---------- Task data

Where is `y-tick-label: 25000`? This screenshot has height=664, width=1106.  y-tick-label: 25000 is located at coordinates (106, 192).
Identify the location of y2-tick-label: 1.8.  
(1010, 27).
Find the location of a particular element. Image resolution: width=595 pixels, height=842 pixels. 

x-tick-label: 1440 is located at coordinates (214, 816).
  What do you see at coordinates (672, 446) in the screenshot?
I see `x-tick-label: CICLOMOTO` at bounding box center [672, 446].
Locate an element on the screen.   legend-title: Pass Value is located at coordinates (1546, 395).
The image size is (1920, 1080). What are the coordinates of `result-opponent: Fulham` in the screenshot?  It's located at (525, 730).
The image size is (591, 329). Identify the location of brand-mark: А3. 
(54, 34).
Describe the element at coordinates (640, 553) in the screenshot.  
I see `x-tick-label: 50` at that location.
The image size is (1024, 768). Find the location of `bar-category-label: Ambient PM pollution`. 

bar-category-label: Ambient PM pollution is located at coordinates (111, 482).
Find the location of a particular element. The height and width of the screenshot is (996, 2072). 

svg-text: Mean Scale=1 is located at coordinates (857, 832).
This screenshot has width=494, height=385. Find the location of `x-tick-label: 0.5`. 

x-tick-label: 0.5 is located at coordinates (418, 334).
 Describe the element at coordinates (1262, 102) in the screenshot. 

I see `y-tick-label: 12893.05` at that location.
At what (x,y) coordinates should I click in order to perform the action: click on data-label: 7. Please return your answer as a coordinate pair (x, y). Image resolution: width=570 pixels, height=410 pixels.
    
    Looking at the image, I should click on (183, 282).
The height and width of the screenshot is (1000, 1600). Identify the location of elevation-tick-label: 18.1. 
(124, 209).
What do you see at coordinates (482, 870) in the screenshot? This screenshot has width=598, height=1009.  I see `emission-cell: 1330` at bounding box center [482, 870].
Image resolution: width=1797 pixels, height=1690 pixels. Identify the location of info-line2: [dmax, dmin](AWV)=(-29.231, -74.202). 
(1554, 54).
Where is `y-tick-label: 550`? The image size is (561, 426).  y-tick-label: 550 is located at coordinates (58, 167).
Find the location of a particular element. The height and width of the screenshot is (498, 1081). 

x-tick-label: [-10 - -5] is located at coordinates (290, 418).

--------------------

• To do:
Rewrite everything from the line containing "is (996, 2072)." down to the line containing "(1554, 54).", changing "screenshot" to "screen capture" and leaving all else unchanged.

• Solution for this task:
Find the location of a particular element. The height and width of the screen capture is (996, 2072). 

svg-text: Mean Scale=1 is located at coordinates (857, 832).
This screen capture has width=494, height=385. Find the location of `x-tick-label: 0.5`. 

x-tick-label: 0.5 is located at coordinates (418, 334).
 Describe the element at coordinates (1262, 102) in the screen capture. 

I see `y-tick-label: 12893.05` at that location.
At what (x,y) coordinates should I click in order to perform the action: click on data-label: 7. Please return your answer as a coordinate pair (x, y). Image resolution: width=570 pixels, height=410 pixels.
    
    Looking at the image, I should click on (183, 282).
The height and width of the screen capture is (1000, 1600). Identify the location of elevation-tick-label: 18.1. 
(124, 209).
What do you see at coordinates (482, 870) in the screen capture? This screen capture has width=598, height=1009.  I see `emission-cell: 1330` at bounding box center [482, 870].
Image resolution: width=1797 pixels, height=1690 pixels. Identify the location of info-line2: [dmax, dmin](AWV)=(-29.231, -74.202). 
(1554, 54).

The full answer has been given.